Amerikanische Literatur:Der seltsame Fall des Junot Díaz

Die Missbrauchsvorwürfe gegen den renommierten Schriftsteller lösen sich zusehends in Luft auf.

Von Felix Stephan

Etwas mehr als acht Wochen ist es jetzt her, dass der amerikanische Schriftsteller Junot Díaz überstürzt das Literaturfestival in Sydney verlassen hat, nachdem ihn die Autorin Zinzi Clemmons öffentlich der sexuellen Nötigung bezichtigt hatte. Damals schien der Fall klar auf der Hand zu liegen: Díaz sagte umgehend eine geplante Veranstaltung ab, veröffentlichte ein Statement, in dem es hieß, er wolle "für seine Vergangenheit Verantwortung übernehmen" und trat vom Vorsitz des Pulitzer-Preis-Komitees zurück. Weder wies er die Vorwürfe zurück, noch stritt er die Schilderung des Übergriffs ab.

Seitdem wurden in hohem Takt Erfahrungen ausgetauscht und Untersuchungen in die Wege geleitet. Das "Massachusetts Institute of Technology" (MIT), für das Díaz als Professor für Kreatives Schreiben arbeitet, hat Kolleginnen und Studentinnen befragt. Zahlreiche Journalisten haben den Zeitgeist befragt. Und der Boston Globe hat jetzt auch Junot Díaz befragt, der sich bei dieser Gelegenheit zum ersten Mal seit seinem Eingangsstatement persönlich äußerte. Und je weiter die Nachbereitung des Zwischenfalls in Sydney voranschritt, desto weniger blieb von der Geschichte übrig: Zuerst fiel die von Clemmons angekündigte Flut weiterer Frauen aus, die von Junot Díaz belästigt wurden und sich jetzt an die Öffentlichkeit wagen würden. Außer Clemmons meldeten sich nur zwei weitere Schriftstellerinnen, die allerdings von physischen Übergriffen gar nichts zu berichten wussten, sondern von Díaz lediglich grob behandelt worden waren.

Dann erklärte die Boston Review, für die Díaz als Literaturredakteur arbeitet, bei internen Nachforschungen kein Fehlverhalten festgestellt zu haben, weshalb Díaz dort seinen Job würde behalten können. Drei Redakteure des Magazins traten daraufhin aus Protest zurück. Und dann gab auch das MIT nach Abschluss seiner internen Untersuchung bekannt, auf nichts gestoßen zu sein, was einer weiteren Beschäftigung von Junot Díaz im Wege stünde.
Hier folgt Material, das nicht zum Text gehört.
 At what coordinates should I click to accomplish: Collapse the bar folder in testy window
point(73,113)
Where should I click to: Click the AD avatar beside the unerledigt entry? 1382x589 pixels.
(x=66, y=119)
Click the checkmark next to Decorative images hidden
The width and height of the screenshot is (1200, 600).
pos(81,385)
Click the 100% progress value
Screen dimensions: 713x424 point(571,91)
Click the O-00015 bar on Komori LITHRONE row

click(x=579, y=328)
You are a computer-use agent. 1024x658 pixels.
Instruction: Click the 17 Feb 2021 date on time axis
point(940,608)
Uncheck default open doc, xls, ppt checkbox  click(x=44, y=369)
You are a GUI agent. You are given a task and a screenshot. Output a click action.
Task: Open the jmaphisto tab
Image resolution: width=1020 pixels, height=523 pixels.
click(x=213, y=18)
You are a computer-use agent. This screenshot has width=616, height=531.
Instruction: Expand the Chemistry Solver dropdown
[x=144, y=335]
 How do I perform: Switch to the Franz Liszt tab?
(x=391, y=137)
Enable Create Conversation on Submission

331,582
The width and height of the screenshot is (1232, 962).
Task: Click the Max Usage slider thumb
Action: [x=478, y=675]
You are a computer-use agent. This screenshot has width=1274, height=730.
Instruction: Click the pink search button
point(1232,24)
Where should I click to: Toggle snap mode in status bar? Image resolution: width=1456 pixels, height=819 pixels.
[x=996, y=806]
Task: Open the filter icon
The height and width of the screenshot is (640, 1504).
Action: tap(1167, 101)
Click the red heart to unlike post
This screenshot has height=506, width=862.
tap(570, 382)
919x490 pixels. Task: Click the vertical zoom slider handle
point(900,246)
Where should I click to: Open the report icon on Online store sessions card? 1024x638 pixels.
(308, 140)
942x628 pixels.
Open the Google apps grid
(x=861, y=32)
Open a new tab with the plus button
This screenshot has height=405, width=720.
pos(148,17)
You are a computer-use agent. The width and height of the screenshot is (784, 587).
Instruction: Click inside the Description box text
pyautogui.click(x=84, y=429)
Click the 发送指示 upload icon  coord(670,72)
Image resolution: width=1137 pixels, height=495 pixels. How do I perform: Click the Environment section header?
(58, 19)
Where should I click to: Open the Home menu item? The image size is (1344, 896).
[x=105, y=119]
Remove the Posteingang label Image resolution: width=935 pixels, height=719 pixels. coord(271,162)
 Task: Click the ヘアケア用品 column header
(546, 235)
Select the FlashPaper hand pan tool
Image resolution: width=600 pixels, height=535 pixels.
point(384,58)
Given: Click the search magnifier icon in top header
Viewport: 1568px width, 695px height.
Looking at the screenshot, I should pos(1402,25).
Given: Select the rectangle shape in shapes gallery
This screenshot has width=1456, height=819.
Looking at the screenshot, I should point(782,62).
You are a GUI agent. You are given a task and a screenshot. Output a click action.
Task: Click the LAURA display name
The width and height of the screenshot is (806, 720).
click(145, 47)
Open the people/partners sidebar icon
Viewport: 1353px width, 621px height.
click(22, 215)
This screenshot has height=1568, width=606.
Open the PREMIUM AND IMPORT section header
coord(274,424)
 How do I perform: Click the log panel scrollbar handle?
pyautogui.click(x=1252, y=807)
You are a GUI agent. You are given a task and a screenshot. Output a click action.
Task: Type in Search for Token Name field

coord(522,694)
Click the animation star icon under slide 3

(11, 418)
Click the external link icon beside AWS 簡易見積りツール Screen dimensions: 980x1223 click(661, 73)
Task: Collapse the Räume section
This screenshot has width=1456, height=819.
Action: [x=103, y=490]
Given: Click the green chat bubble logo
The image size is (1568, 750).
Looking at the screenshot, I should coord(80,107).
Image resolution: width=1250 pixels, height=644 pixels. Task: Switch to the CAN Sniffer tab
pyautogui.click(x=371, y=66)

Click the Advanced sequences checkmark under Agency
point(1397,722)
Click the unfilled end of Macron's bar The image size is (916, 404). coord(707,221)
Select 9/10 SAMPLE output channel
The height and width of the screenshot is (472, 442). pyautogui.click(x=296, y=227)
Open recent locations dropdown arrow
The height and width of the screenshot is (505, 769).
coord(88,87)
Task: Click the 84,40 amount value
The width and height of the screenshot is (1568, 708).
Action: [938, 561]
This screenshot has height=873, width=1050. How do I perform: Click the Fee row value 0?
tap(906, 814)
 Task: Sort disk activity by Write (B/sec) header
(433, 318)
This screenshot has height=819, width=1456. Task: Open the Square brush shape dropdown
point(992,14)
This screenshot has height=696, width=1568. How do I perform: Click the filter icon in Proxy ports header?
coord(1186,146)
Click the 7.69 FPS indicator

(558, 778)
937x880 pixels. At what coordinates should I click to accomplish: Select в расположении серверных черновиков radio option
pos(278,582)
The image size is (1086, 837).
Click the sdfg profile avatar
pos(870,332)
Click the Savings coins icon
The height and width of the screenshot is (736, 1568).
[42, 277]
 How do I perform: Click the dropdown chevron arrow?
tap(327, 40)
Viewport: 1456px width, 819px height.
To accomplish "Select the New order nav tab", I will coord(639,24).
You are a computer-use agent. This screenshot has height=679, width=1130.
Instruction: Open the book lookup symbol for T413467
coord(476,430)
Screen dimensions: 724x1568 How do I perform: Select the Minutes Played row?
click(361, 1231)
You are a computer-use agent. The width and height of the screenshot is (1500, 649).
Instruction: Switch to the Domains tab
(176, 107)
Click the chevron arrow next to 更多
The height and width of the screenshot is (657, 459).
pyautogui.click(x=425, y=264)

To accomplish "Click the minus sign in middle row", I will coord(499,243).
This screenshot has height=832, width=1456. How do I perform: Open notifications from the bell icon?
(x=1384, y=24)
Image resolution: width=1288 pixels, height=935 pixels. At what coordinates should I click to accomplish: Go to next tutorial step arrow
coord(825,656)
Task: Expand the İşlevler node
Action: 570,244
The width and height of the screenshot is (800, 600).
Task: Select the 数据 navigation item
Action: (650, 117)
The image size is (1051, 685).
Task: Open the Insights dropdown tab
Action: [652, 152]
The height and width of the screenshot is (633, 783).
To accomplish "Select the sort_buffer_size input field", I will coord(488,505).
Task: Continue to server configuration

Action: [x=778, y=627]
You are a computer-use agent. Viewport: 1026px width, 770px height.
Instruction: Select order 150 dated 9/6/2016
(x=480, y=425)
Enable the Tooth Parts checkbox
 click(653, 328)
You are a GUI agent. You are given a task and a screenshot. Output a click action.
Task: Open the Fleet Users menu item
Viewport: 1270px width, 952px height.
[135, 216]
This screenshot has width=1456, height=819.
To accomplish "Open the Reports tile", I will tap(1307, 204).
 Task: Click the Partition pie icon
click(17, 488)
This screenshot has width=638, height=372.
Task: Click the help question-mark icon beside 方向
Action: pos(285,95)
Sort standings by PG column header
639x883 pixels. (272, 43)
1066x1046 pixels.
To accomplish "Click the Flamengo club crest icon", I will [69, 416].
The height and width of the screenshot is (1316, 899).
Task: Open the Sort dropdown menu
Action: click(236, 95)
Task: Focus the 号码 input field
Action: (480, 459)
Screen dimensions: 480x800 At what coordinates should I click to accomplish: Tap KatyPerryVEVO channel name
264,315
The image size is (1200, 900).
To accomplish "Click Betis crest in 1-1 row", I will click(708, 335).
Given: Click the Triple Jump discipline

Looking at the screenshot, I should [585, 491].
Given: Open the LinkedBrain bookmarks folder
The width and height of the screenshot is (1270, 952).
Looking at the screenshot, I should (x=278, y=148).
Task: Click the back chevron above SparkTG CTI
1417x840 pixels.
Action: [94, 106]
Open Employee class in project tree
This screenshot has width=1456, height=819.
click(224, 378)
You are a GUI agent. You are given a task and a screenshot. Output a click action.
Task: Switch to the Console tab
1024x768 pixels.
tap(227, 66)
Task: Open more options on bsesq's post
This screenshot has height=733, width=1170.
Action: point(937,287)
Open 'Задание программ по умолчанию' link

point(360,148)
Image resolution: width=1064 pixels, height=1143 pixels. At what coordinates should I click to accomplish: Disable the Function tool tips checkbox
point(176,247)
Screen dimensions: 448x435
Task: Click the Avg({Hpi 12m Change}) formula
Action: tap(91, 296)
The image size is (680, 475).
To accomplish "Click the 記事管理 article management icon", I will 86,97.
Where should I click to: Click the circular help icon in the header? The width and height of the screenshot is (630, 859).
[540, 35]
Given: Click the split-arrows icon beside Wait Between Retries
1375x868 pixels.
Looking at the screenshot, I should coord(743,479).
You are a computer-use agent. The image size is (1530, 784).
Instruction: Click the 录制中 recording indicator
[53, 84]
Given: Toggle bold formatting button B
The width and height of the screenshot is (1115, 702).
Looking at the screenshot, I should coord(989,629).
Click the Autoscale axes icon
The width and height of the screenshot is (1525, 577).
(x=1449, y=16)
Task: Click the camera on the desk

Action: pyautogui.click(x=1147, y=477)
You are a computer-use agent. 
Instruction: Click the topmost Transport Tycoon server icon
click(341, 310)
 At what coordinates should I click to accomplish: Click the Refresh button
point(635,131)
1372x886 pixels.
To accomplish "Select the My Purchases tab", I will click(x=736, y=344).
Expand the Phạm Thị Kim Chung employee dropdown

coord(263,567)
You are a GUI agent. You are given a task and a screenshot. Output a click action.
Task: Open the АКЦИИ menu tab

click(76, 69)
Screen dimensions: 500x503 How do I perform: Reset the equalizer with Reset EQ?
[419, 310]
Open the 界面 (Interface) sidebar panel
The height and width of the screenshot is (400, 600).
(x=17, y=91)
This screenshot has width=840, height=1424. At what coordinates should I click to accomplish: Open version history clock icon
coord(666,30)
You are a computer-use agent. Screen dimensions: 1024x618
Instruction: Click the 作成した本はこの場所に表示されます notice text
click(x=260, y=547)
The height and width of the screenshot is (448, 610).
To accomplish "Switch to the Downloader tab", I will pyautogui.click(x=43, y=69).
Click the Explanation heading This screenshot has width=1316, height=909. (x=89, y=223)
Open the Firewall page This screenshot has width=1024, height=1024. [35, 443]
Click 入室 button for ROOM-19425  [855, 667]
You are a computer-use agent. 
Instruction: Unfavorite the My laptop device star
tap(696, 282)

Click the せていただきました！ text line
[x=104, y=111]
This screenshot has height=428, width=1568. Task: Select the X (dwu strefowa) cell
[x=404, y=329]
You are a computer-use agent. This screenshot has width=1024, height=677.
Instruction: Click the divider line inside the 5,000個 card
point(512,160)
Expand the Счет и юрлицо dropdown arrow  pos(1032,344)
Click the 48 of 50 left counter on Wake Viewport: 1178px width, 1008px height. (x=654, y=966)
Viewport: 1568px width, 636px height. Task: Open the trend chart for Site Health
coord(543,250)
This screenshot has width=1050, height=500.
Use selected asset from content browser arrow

In diese Gemengelage stößt nun die Geschichte des Boston Globe, in der Junot Díaz erklärt, er habe das verfängliche Statement damals unter Schock verfasst: "Ich habe eine Menge Mist geschrieben in meinem Leben, wie man es eben macht, wenn man Schriftsteller ist", sagte Díaz, "Aber dieses Statement ist ganz sicher das Schlimmste, was ich je geschrieben habe." In Wahrheit verhalte es sich so, dass es den Übergriff nie gegeben habe: "Ich habe Zinzi Clemmons nicht geküsst, es ist nicht passiert." Clemmons hingegen beharrt auf ihrer Version der Geschichte.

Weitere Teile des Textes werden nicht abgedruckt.